Skip to content

Event Sourcing

TL;DR

Event sourcing stores all changes to application state as a sequence of events. Instead of storing current state, you store the history of what happened. Current state is derived by replaying events. Benefits: complete audit trail, temporal queries, debugging. Costs: complexity, eventual consistency, storage growth. Often paired with CQRS.


Traditional vs Event Sourcing

Traditional (State-Based)

Database stores current state:

Users table:  id: 123, balance: 500, updated_at: 2024-01-15

Problem: History is lost
  What was the balance yesterday?
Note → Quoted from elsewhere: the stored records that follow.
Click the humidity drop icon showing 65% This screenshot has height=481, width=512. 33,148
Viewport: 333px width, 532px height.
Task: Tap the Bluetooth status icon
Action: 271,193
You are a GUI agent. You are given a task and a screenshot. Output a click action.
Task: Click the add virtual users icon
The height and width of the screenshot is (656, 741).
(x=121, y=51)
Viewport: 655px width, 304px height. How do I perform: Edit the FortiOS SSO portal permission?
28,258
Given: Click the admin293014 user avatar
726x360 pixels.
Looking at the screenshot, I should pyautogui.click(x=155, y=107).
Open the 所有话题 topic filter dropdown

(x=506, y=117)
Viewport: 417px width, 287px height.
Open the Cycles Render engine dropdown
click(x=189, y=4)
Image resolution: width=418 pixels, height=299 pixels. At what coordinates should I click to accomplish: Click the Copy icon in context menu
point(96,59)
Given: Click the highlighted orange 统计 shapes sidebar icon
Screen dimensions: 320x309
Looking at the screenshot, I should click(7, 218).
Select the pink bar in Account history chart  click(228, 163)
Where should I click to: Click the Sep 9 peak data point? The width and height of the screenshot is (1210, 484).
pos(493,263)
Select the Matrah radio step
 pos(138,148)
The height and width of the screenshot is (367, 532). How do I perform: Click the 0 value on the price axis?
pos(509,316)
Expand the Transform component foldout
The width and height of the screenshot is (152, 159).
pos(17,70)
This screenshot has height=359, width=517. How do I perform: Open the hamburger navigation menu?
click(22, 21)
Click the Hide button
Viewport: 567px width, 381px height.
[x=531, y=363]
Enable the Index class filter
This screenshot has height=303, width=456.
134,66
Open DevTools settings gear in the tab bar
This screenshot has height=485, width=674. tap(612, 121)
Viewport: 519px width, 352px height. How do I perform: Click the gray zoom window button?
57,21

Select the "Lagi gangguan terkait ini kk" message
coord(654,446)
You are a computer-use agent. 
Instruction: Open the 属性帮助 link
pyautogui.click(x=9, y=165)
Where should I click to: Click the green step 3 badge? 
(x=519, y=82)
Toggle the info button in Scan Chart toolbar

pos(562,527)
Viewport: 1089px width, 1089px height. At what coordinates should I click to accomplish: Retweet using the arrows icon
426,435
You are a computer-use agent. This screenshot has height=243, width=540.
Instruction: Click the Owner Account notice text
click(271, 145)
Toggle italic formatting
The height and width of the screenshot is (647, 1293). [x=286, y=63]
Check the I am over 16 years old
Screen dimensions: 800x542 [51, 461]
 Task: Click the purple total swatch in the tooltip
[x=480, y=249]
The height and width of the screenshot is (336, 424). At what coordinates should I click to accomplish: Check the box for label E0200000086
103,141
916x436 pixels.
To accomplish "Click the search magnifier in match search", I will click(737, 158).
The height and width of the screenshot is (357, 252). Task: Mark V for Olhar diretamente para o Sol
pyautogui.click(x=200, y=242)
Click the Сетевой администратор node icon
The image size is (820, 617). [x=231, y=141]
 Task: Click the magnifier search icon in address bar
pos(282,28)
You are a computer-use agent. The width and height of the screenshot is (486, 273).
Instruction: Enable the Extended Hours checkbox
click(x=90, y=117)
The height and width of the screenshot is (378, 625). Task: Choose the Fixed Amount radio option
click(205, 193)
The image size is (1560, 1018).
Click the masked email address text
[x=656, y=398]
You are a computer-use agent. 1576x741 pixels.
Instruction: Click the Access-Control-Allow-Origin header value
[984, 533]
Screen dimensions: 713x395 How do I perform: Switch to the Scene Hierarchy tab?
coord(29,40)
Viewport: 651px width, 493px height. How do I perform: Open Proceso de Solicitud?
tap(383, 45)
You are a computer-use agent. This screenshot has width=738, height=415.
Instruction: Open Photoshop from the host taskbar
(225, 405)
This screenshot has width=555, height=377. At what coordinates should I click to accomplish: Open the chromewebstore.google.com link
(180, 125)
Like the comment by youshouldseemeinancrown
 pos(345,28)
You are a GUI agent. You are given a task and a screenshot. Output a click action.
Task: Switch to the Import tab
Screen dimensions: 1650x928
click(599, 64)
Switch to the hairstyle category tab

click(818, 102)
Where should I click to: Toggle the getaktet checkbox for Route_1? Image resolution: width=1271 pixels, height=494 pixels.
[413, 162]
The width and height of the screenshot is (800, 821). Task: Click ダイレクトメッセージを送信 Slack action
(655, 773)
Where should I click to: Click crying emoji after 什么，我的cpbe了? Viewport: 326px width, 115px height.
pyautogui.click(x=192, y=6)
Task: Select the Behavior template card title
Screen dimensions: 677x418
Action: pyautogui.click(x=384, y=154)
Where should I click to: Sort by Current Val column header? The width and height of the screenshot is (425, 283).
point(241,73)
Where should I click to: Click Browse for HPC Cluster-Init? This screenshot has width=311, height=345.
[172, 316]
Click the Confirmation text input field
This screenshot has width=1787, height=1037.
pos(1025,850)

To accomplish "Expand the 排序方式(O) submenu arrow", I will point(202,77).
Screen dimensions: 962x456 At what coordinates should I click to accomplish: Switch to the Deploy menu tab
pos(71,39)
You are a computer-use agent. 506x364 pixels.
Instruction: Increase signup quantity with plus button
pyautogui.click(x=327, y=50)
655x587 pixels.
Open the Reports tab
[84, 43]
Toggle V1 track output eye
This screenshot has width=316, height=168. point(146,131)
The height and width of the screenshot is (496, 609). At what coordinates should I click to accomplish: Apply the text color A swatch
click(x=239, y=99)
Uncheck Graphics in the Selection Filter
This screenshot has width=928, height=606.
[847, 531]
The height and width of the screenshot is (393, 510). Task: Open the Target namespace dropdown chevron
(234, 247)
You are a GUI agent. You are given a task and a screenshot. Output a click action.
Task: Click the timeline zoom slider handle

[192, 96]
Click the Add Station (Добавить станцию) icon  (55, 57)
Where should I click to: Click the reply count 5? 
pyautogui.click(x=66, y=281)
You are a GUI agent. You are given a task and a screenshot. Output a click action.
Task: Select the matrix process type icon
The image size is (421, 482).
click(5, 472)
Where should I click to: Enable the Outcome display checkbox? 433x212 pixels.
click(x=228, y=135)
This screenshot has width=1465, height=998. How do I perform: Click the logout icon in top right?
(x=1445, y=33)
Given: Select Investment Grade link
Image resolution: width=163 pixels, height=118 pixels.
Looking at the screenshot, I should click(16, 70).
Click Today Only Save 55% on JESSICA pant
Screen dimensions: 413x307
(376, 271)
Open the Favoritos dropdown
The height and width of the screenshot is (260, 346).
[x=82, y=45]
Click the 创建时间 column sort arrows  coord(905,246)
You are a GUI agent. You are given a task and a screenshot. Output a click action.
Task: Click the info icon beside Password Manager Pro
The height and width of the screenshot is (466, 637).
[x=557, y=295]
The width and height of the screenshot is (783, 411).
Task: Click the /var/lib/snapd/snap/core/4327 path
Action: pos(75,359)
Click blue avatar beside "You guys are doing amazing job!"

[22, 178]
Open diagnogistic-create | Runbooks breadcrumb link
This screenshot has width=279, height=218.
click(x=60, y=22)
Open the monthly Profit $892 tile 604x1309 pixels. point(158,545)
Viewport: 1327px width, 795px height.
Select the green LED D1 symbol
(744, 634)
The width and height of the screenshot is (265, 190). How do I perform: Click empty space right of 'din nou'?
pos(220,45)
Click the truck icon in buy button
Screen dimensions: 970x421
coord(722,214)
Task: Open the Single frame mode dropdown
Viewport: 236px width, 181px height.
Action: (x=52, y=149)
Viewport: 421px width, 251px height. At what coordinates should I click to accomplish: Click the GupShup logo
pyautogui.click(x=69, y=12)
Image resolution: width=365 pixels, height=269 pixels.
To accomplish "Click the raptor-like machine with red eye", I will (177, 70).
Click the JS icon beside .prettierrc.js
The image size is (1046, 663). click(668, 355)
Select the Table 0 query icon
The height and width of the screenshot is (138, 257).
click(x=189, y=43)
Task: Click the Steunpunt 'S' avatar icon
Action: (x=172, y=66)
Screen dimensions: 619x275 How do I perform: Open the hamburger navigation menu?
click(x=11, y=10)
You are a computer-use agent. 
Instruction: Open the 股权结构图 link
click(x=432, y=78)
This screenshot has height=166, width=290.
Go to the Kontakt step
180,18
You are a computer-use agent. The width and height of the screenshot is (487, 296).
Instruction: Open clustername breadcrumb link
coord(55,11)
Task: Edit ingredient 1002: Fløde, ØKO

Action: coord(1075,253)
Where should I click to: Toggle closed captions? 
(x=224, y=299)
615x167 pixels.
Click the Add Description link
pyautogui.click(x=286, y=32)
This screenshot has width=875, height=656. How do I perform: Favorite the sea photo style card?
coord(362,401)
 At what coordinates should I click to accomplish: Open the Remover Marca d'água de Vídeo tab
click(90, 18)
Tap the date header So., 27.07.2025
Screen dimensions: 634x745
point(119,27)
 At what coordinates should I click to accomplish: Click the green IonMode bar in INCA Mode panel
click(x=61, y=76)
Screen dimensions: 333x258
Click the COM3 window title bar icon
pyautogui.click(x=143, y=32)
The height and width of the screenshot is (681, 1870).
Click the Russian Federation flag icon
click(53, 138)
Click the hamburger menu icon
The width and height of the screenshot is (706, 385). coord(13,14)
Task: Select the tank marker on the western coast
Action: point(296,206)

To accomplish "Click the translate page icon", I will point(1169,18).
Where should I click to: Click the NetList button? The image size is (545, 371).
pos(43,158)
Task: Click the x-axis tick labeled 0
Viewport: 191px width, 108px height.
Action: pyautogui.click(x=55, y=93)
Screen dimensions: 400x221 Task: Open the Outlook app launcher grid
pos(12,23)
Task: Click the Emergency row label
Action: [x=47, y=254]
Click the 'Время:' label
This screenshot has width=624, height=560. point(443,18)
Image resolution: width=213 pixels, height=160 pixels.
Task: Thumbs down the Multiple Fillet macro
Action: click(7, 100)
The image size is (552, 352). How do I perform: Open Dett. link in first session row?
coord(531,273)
How did we get to 500? Unknown.

Event Sourcing

Database stores events:
  AccountCreated(id=123, balance=1000)
  MoneyWithdrawn(id=123, amount=200)
  MoneyDeposited(id=123, amount=300)
  MoneyWithdrawn(id=123, amount=600)

Current state: Replay → 1000 - 200 + 300 - 600 = 500 ✓
Complete history preserved

Core Concepts

Event

python
@dataclass
class Event:
    event_id: str
    aggregate_id: str
    event_type: str
    timestamp: datetime
    data: dict
    version: int

# Example
AccountCreated(
    event_id="evt-001",
    aggregate_id="account-123",
    event_type="AccountCreated",
    timestamp="2024-01-15T10:00:00Z",
    data={"owner": "Alice", "initial_balance": 1000},
    version=1
)

Event Store

Append-only log of events

┌──────────────────────────────────────────────┐
│ Event 1 │ Event 2 │ Event 3 │ ... │ Event N │
└──────────────────────────────────────────────┘

  Append only (no updates, no deletes)

Aggregate

Domain entity that groups related events. Events always belong to an aggregate.

Account aggregate:  Created, Deposited, Withdrawn, Closed
Order aggregate:    Placed, Confirmed, Shipped, Delivered

Command

Represents intent to change state. Validated, then generates events.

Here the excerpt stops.